SELECTED EXCERPT:

★ ★ ★

Luke Groskin: Begins with the dusting of pollen or perhaps a pinch of pepper. For some, a simple glance at the Sun can trigger a desperate dash for a tissue. This is, of course, a sneeze - an act that was once believed to be the explosive release of our very soul. And when viewed in the right light, a sneeze can take on a whole new dimension.
Dr. Lydia Bourouiba: And if you forget the fact that it is a sneeze, it's actually pretty beautiful process. I think that they all are quite beautiful actually.
Luke Groskin: Dr. Lydia Bourouiba is an Assistant Professor at MIT and researcher of Applied Mathematics.
Dr. Lydia Bourouiba: And actually, it's really the new frontier to try to use more physics and mathematics to try and understand biological problems.
Luke Groskin: Problems such as, "How diseases spread?"
Dr. Lydia Bourouiba: We have a lot of work that is done at the cellular level. So, interactions between cells, viruses, and tissues and then a lot of work that is done at the population level looking at average behaviors or using large statistical model.
Luke Groskin: To predict rates of infection or mortality, but it turns out there is actually very little research into modeling that moment when my germs become your germs.
Dr. Lydia Bourouiba: As there is no history of physical studies that really examined these problems of what is really contact and transmission, and get the physical picture right to describe what's happening when you are actually sneezing. And so thinking about all these things, that's when I realized that actually fluid mechanics could help because when you think about it, a sneeze or a cough is obviously a fluid.
Luke Groskin: With the help of an MIT colleague, Dr. John Bush, Dr. Bourouiba set about quantifying the physics of sneezes and coughs.

★ ★ ★

RECORDS PROVIDED:
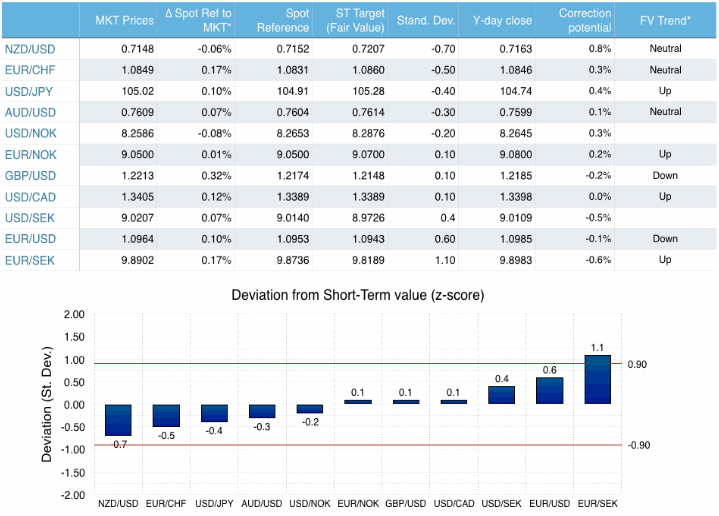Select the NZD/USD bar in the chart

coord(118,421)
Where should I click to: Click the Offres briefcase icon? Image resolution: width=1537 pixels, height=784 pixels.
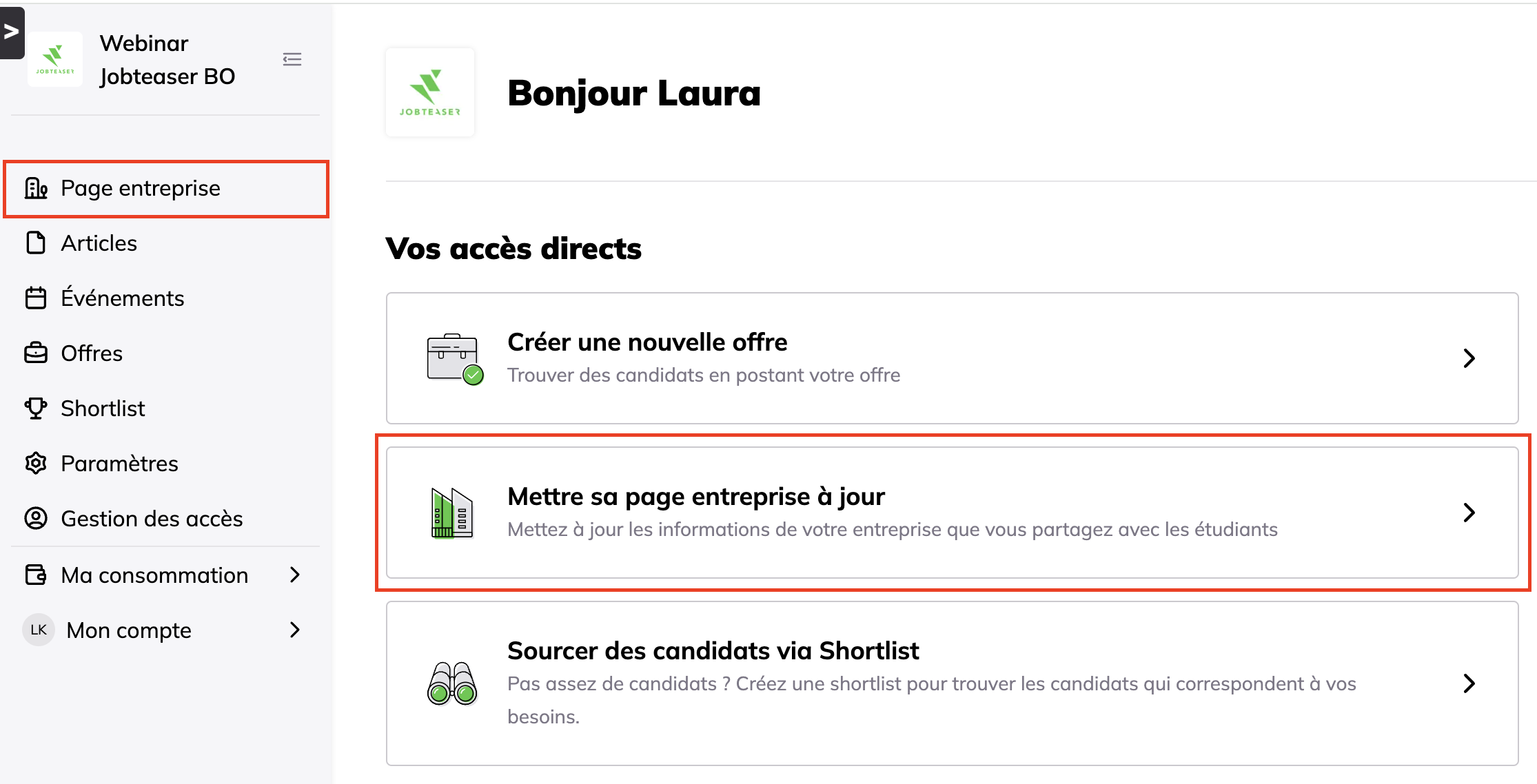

★ ★ ★

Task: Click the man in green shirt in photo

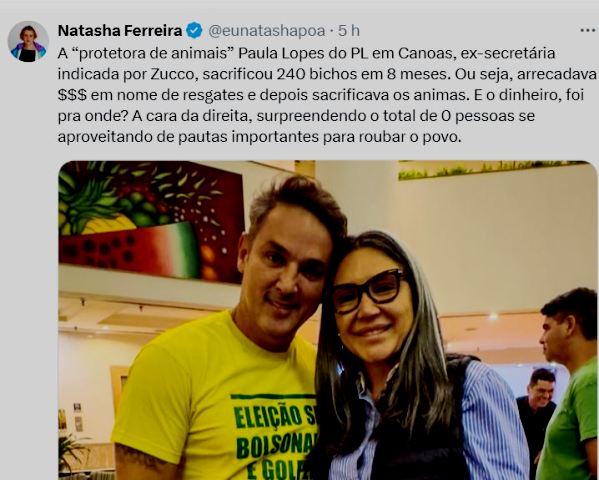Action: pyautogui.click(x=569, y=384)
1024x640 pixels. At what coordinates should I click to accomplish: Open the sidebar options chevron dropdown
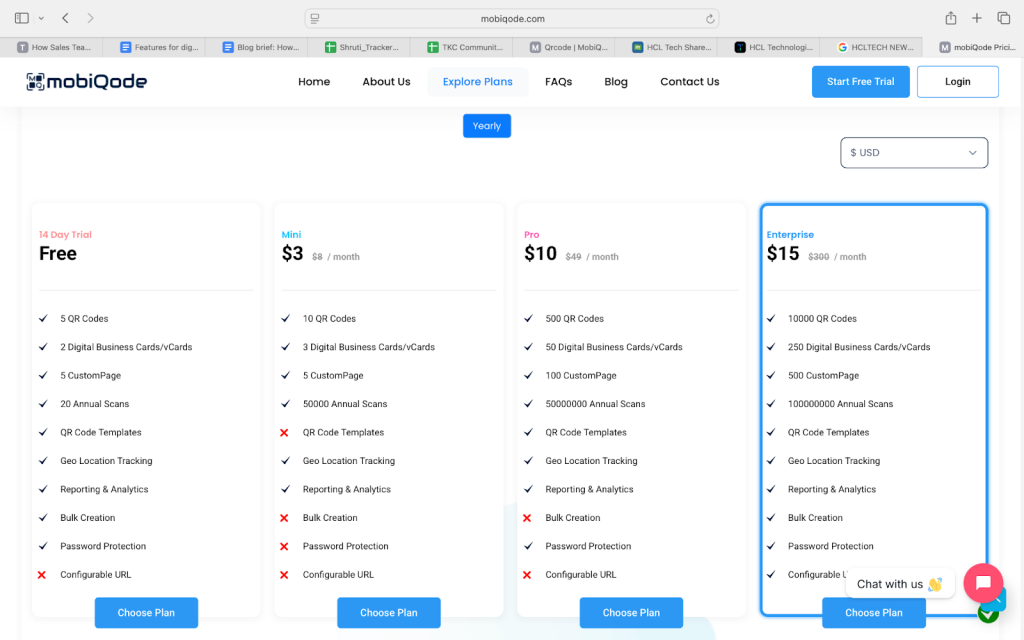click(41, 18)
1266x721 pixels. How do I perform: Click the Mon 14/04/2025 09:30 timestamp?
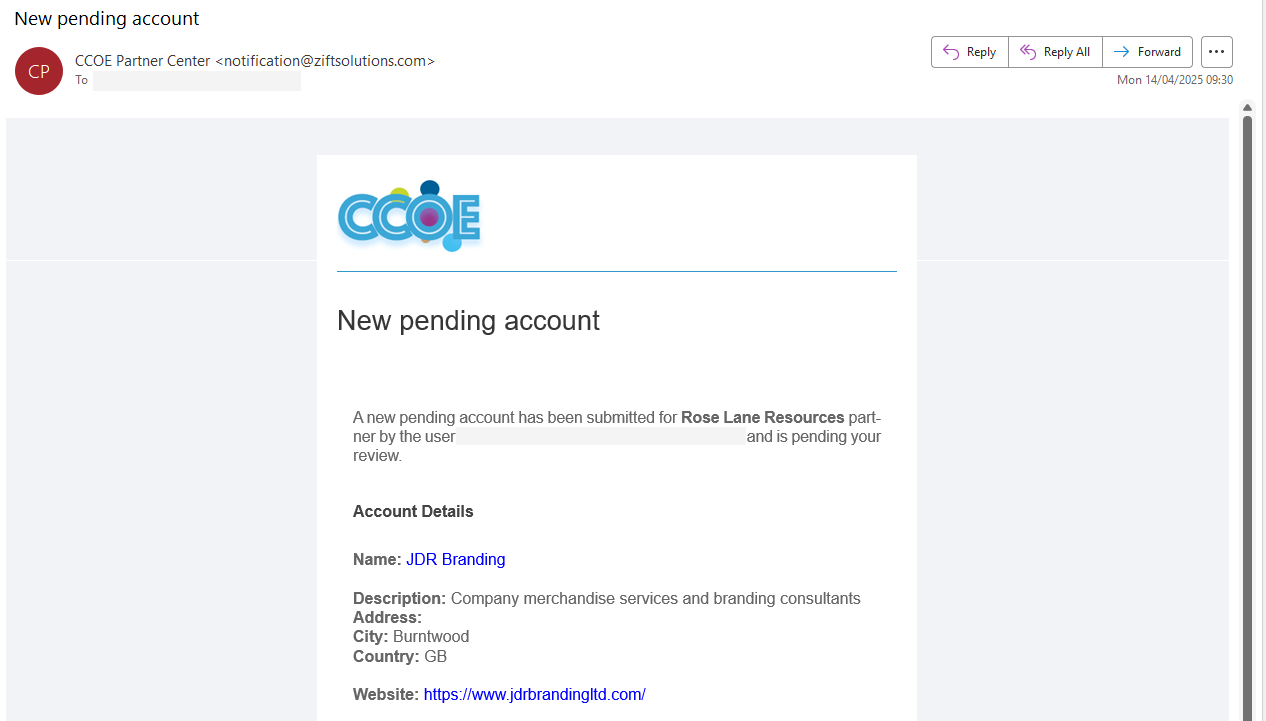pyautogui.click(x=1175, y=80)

★ ★ ★

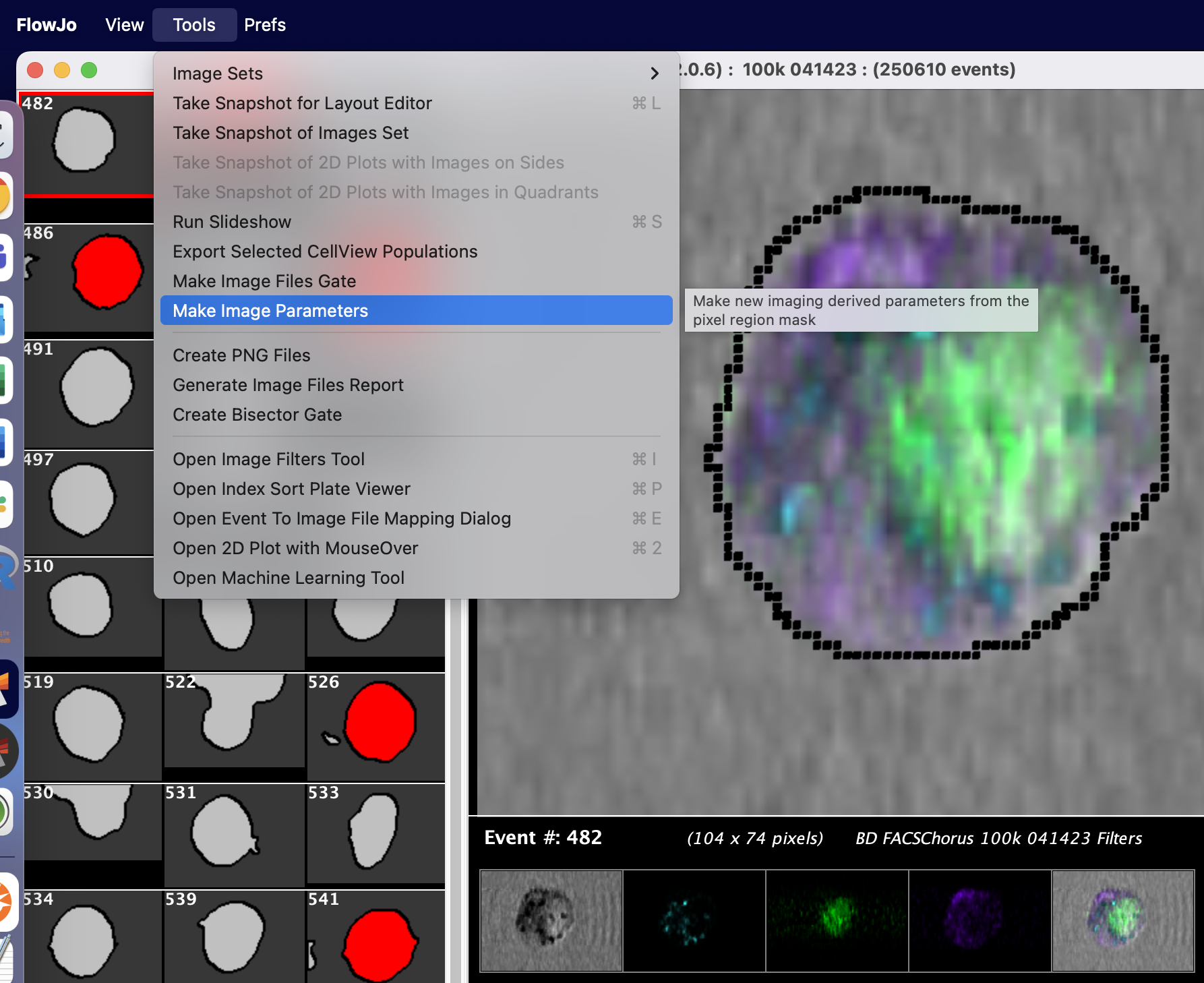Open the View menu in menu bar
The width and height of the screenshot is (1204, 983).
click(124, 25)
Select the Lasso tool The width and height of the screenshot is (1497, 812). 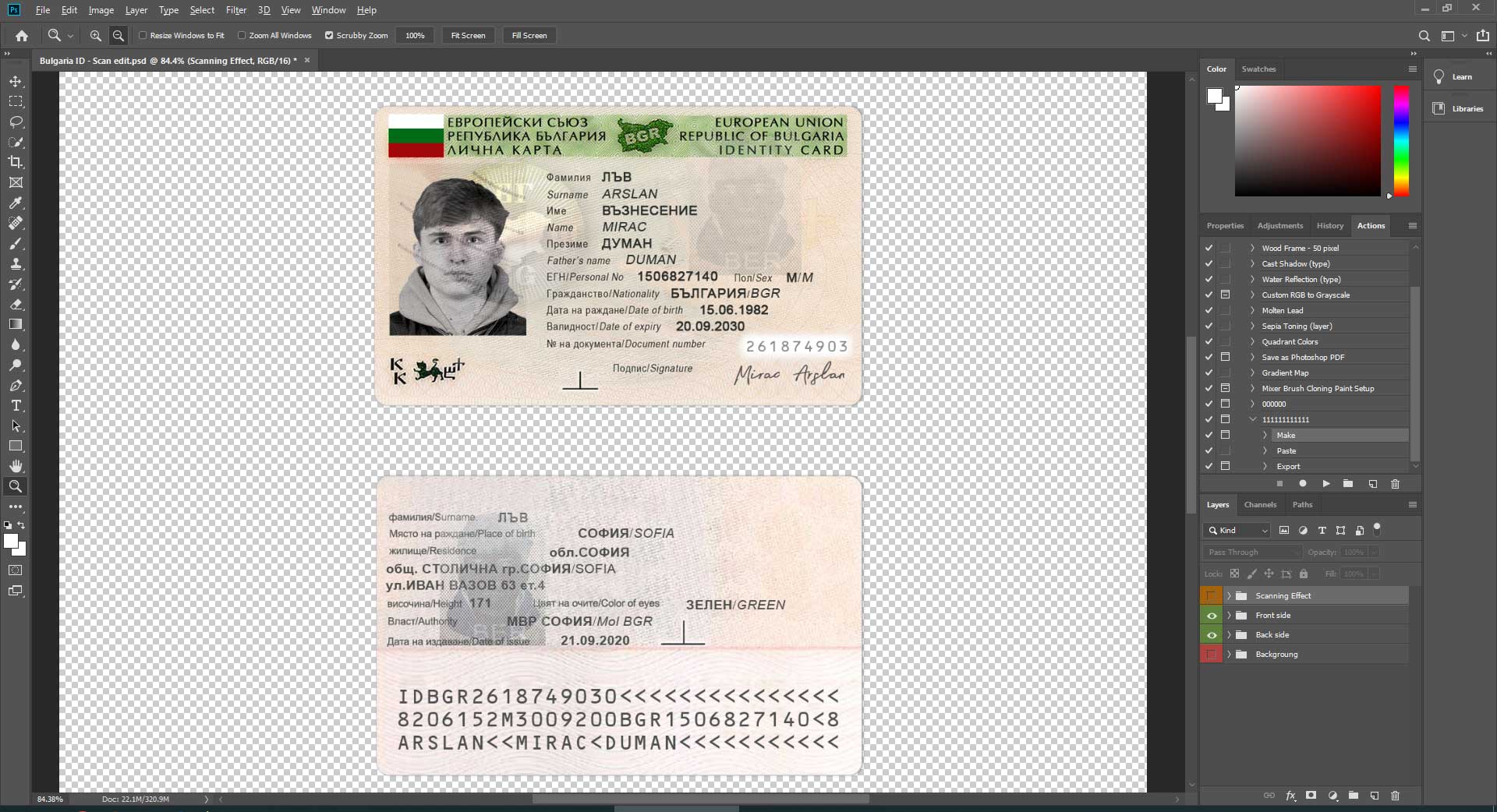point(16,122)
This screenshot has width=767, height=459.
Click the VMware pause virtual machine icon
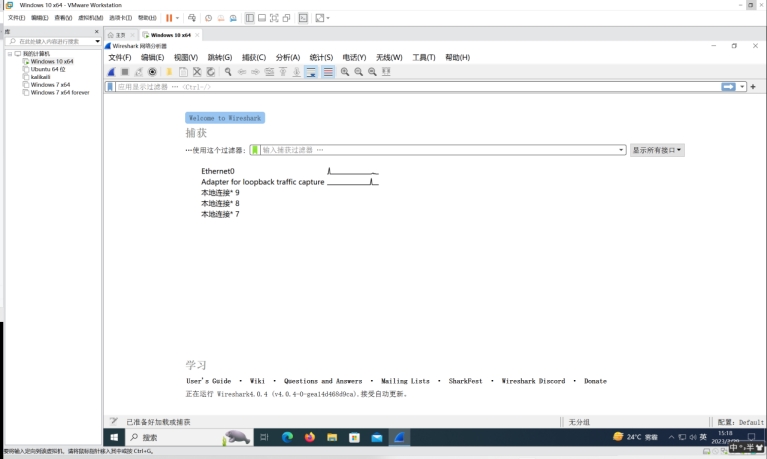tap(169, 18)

★ ★ ★

ASSIGNMENT 1: Reproduce part of the transcript on sneezes word for word. Begin at the words "Dr. Lydia Bourouiba: We" and stop after "obviously a fluid.".
ASSIGNMENT 2:
Do these statements agree with the transcript on sneezes? Answer yes or no for each and quote the words that decide it.
(a) Dr. Bourouiba is an Assistant Professor at MIT.
(b) A great deal of research models the moment germs pass from one person to another.
(c) Dr. Bourouiba worked with Dr. John Bush to study the physics of sneezes and coughs.
ASSIGNMENT 3: List every thing the transcript on sneezes names as something that can set off a sneeze.

WRITTEN ANSWER 1:
Dr. Lydia Bourouiba: We have a lot of work that is done at the cellular level. So, interactions between cells, viruses, and tissues and then a lot of work that is done at the population level looking at average behaviors or using large statistical model.
Luke Groskin: To predict rates of infection or mortality, but it turns out there is actually very little research into modeling that moment when my germs become your germs.
Dr. Lydia Bourouiba: As there is no history of physical studies that really examined these problems of what is really contact and transmission, and get the physical picture right to describe what's happening when you are actually sneezing. And so thinking about all these things, that's when I realized that actually fluid mechanics could help because when you think about it, a sneeze or a cough is obviously a fluid.

WRITTEN ANSWER 2:
(a) Yes: "Dr. Lydia Bourouiba is an Assistant Professor at MIT and researcher of Applied Mathematics."
(b) No: "there is actually very little research into modeling that moment when my germs become your germs."
(c) Yes: "With the help of an MIT colleague, Dr. John Bush, Dr. Bourouiba set about quantifying the physics of sneezes and coughs."

WRITTEN ANSWER 3:
- the dusting of pollen
- a pinch of pepper
- a simple glance at the Sun